§ **WORK INSTRUCTIONS**: Set the whole listing down again without deviation.

§ **EXERCISE INPUTS**:
▼

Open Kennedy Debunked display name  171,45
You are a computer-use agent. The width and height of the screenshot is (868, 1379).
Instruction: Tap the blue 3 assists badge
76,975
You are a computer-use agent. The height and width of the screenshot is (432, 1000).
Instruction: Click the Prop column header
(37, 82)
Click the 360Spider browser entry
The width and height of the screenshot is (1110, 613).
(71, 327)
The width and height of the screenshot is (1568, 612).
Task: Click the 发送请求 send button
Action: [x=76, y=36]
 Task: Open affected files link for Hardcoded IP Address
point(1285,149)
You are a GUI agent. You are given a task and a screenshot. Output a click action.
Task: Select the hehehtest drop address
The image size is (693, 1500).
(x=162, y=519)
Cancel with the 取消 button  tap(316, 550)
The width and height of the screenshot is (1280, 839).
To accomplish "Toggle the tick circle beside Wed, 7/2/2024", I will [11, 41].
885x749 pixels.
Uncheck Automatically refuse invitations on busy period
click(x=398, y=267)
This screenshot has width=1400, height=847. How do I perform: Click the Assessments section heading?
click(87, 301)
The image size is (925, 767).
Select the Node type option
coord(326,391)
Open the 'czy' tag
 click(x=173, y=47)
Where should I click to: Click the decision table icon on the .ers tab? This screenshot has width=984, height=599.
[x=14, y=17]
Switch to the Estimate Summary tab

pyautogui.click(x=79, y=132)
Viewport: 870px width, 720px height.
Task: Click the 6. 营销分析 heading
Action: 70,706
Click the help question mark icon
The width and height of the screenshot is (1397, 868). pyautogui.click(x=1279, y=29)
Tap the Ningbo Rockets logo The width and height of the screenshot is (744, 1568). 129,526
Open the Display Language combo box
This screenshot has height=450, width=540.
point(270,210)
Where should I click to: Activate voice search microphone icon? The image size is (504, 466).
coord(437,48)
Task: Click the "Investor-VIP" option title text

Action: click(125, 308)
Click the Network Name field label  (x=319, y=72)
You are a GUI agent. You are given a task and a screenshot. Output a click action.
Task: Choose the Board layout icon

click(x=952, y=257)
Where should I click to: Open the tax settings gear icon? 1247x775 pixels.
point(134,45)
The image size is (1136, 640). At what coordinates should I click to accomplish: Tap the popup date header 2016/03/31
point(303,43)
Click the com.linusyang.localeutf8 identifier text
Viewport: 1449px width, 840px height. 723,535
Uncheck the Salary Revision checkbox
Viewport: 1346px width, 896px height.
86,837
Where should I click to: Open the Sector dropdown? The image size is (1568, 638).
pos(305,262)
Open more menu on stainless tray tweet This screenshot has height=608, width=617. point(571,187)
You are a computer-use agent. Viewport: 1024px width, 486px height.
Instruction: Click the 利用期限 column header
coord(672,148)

▲

§ **SOLUTION TO THIS PROBLEM**:
Open Kennedy Debunked display name  171,45
You are a computer-use agent. The width and height of the screenshot is (868, 1379).
Instruction: Tap the blue 3 assists badge
76,975
You are a computer-use agent. The height and width of the screenshot is (432, 1000).
Instruction: Click the Prop column header
(37, 82)
Click the 360Spider browser entry
The width and height of the screenshot is (1110, 613).
(71, 327)
The width and height of the screenshot is (1568, 612).
Task: Click the 发送请求 send button
Action: [x=76, y=36]
 Task: Open affected files link for Hardcoded IP Address
point(1285,149)
You are a GUI agent. You are given a task and a screenshot. Output a click action.
Task: Select the hehehtest drop address
The image size is (693, 1500).
(x=162, y=519)
Cancel with the 取消 button  tap(316, 550)
The width and height of the screenshot is (1280, 839).
To accomplish "Toggle the tick circle beside Wed, 7/2/2024", I will [11, 41].
885x749 pixels.
Uncheck Automatically refuse invitations on busy period
click(x=398, y=267)
This screenshot has width=1400, height=847. How do I perform: Click the Assessments section heading?
click(87, 301)
The image size is (925, 767).
Select the Node type option
coord(326,391)
Open the 'czy' tag
 click(x=173, y=47)
Where should I click to: Click the decision table icon on the .ers tab? This screenshot has width=984, height=599.
[x=14, y=17]
Switch to the Estimate Summary tab

pyautogui.click(x=79, y=132)
Viewport: 870px width, 720px height.
Task: Click the 6. 营销分析 heading
Action: 70,706
Click the help question mark icon
The width and height of the screenshot is (1397, 868). pyautogui.click(x=1279, y=29)
Tap the Ningbo Rockets logo The width and height of the screenshot is (744, 1568). 129,526
Open the Display Language combo box
This screenshot has height=450, width=540.
point(270,210)
Where should I click to: Activate voice search microphone icon? The image size is (504, 466).
coord(437,48)
Task: Click the "Investor-VIP" option title text

Action: click(125, 308)
Click the Network Name field label  (x=319, y=72)
You are a GUI agent. You are given a task and a screenshot. Output a click action.
Task: Choose the Board layout icon

click(x=952, y=257)
Where should I click to: Open the tax settings gear icon? 1247x775 pixels.
point(134,45)
The image size is (1136, 640). At what coordinates should I click to accomplish: Tap the popup date header 2016/03/31
point(303,43)
Click the com.linusyang.localeutf8 identifier text
Viewport: 1449px width, 840px height. 723,535
Uncheck the Salary Revision checkbox
Viewport: 1346px width, 896px height.
86,837
Where should I click to: Open the Sector dropdown? The image size is (1568, 638).
pos(305,262)
Open more menu on stainless tray tweet This screenshot has height=608, width=617. point(571,187)
You are a computer-use agent. Viewport: 1024px width, 486px height.
Instruction: Click the 利用期限 column header
coord(672,148)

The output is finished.